TMF: Deciphering rare non-coding lipid associations using whole genome sequencing meta- analysis

Principal Investigator: Margaret Sunitha Selvaraj, PhD

Project Title: Deciphering rare non-coding lipid associations using whole genome sequencing metaanalysis

Abstract: High blood lipids are heritable risk factors for cardiovascular diseases, the leading cause of death worldwide. Recent genome wide association studies (GWAS) have identified hundreds of loci associated to blood lipid levels. Meta-analysis of these individual cohorts from multiple-ancestral groups has paved way to the identification of unexplored loci, improved fine mapping of functional variants and increased understanding of polygenic contributions. However, GWAS are robust for common variants discovery, whereas the rare variants, especially rare non-coding variants across the genome are not well studied.
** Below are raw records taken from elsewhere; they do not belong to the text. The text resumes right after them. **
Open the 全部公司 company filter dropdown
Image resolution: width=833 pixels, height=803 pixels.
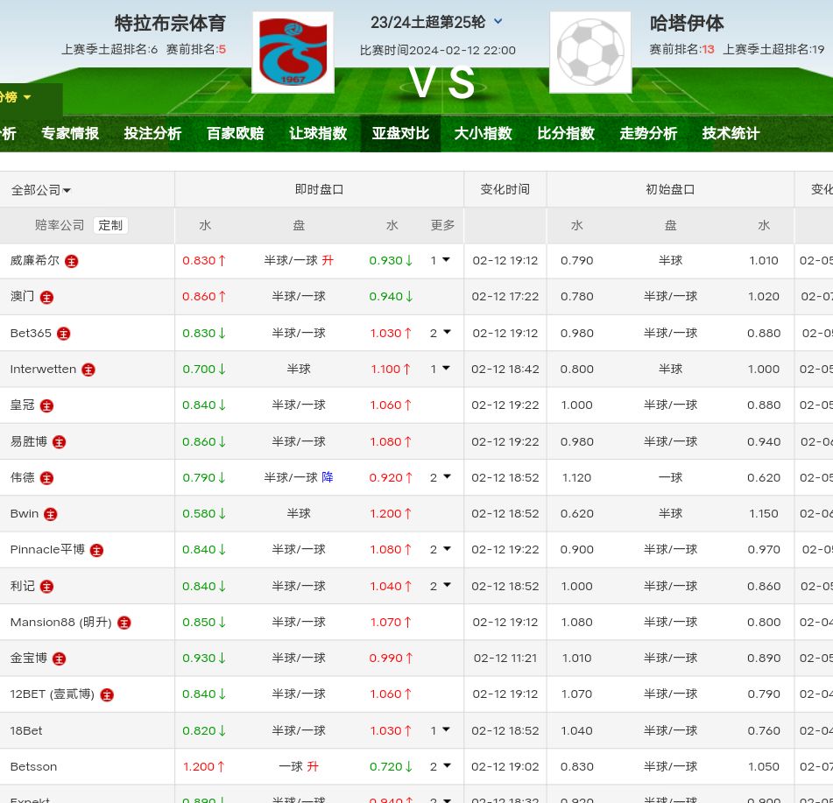point(41,190)
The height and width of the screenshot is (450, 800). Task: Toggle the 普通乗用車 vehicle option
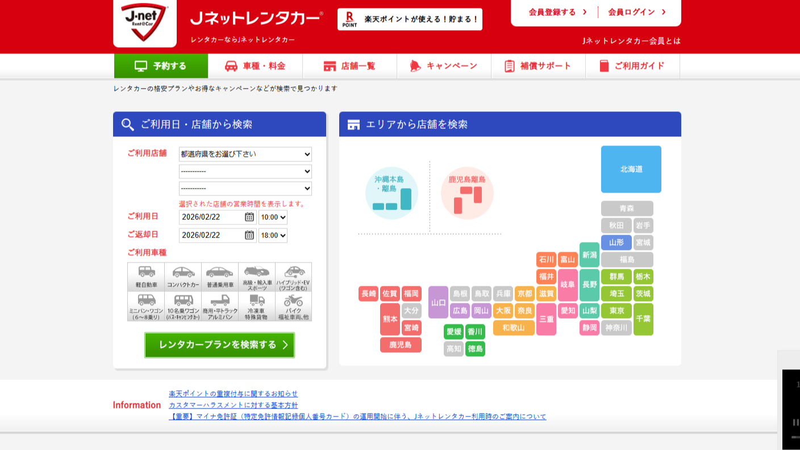tap(220, 277)
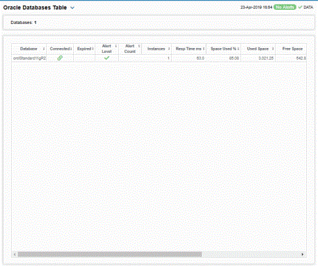The image size is (318, 266).
Task: Click the horizontal scrollbar left arrow
Action: coord(15,254)
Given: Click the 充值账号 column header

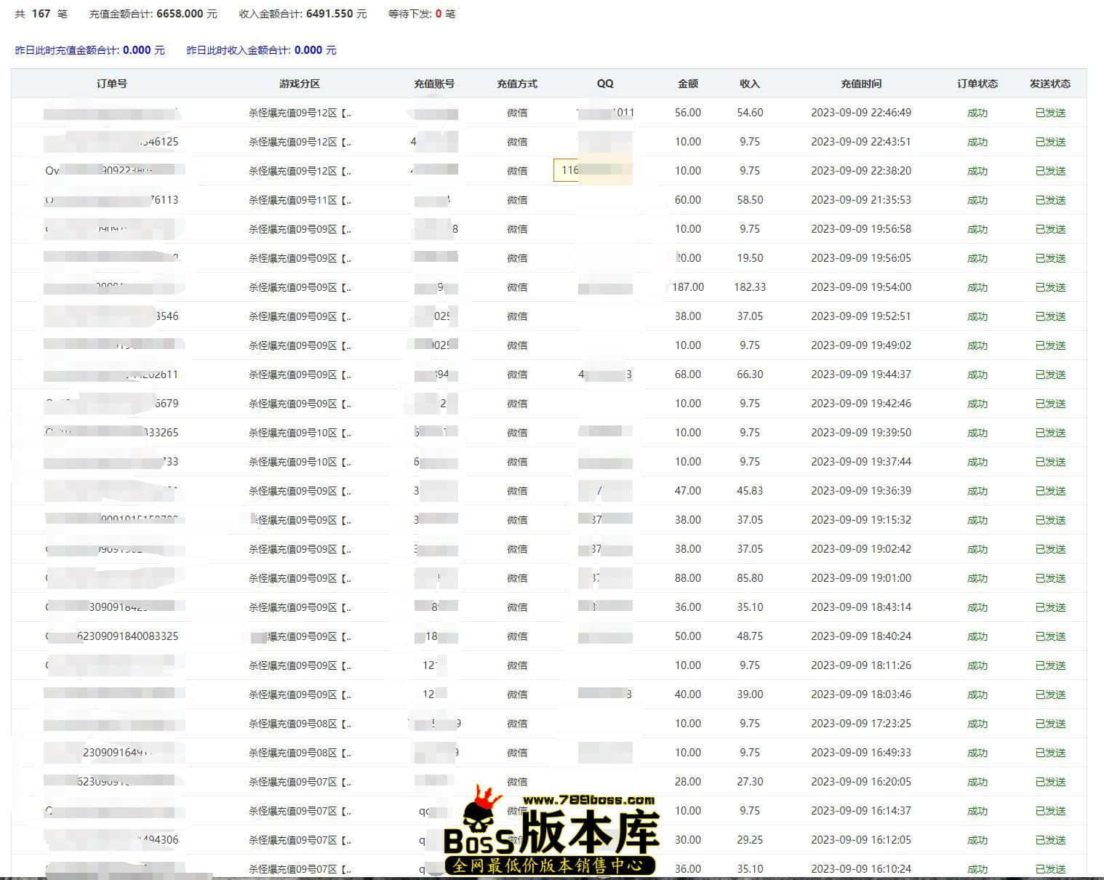Looking at the screenshot, I should coord(434,83).
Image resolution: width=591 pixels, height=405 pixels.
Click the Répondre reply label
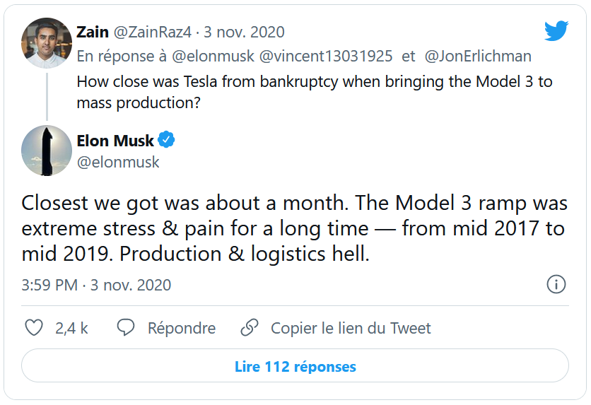tap(181, 328)
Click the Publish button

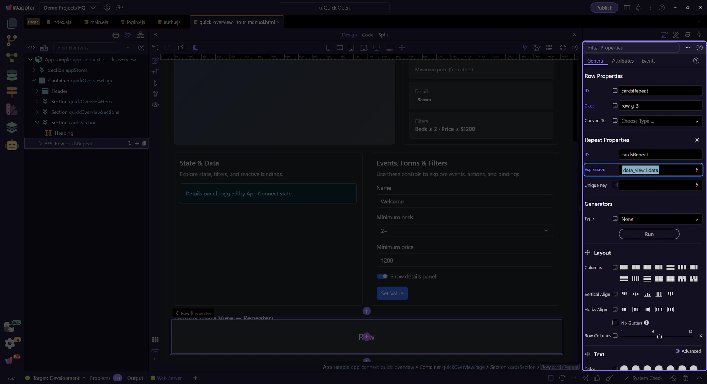(x=604, y=8)
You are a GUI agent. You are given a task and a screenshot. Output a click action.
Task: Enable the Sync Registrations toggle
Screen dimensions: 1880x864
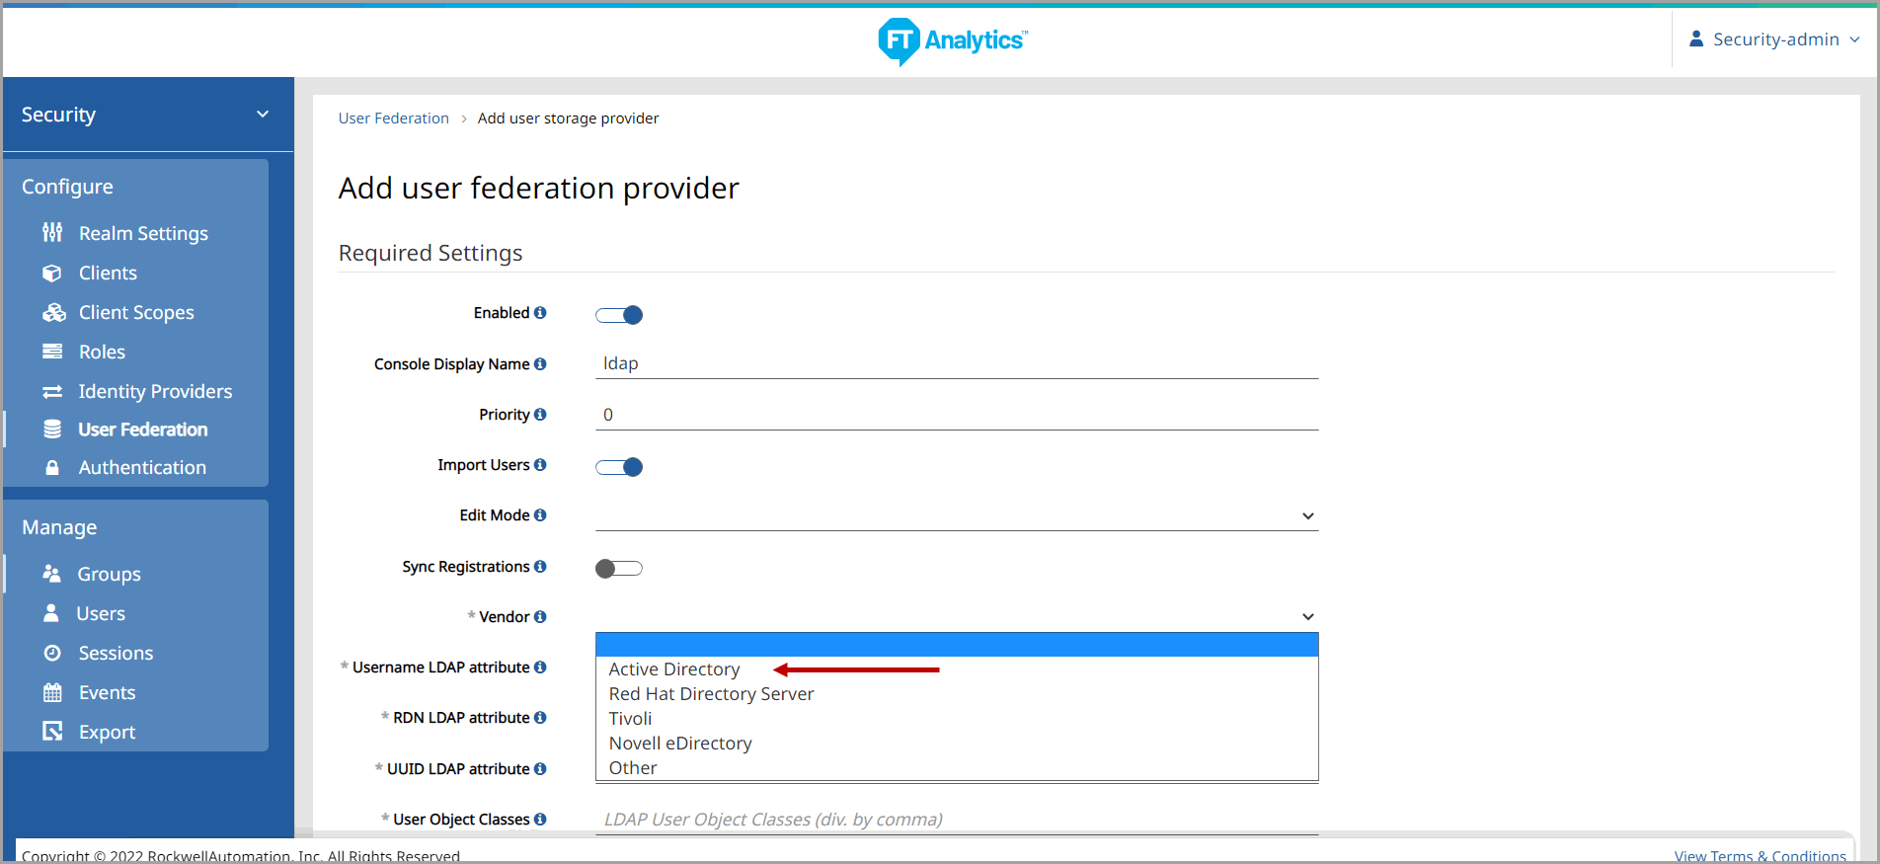pyautogui.click(x=619, y=569)
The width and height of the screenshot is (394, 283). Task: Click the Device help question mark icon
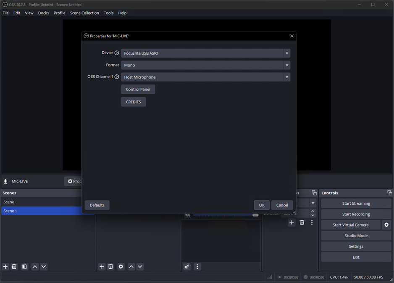[117, 53]
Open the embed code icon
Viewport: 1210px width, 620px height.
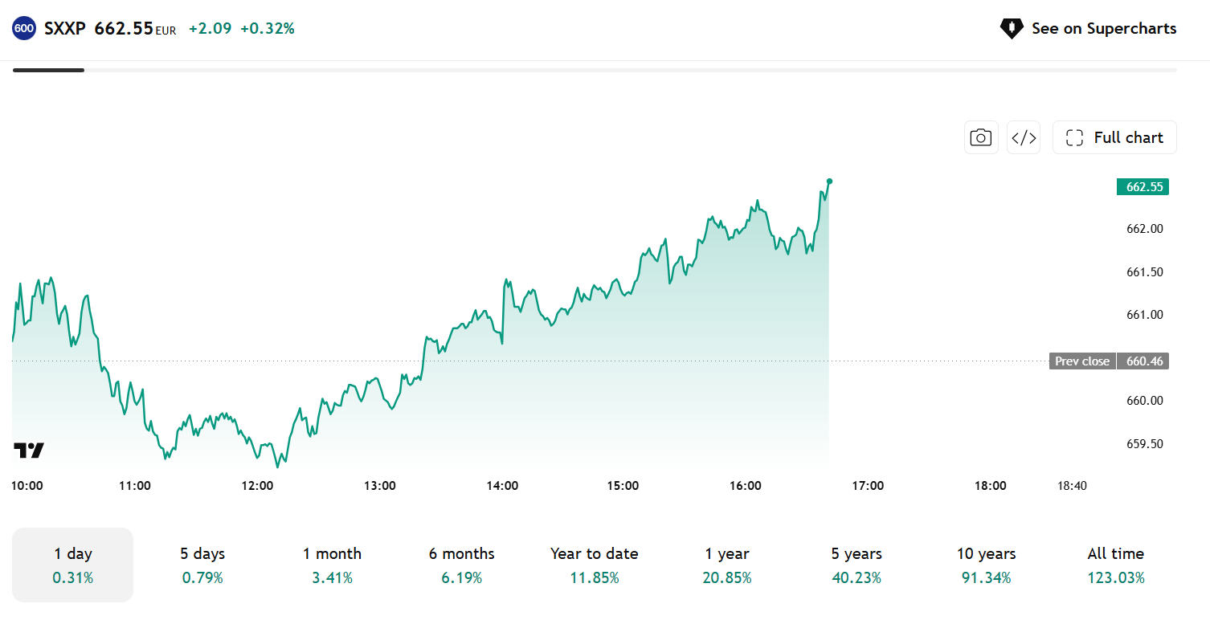1024,137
Whole genome sequencing (WGS) data provides a platform to study rare non-coding variants, but the difference in sample sizes between meta-analyzed array-genotype GWAS with 1.65 M individuals and whole genome sequencing studies camouflages the contribution of rare non-coding variation to blood lipid levels. Therefore, to gain maximum insights from WGS datasets, here we propose to conduct meta-analysis using whole genome data from TOPMed (Freeze10) and UK Biobank (UKB) for plasma lipid phenotypes. We intend to use state-of-the-art statistical framework to meta-analyze WGS data and replicate the findings in independent samples. Finally, we plan to carry out fine mapping of associated rare variant sets to add knowledge to the association of these variants and plasma lipids.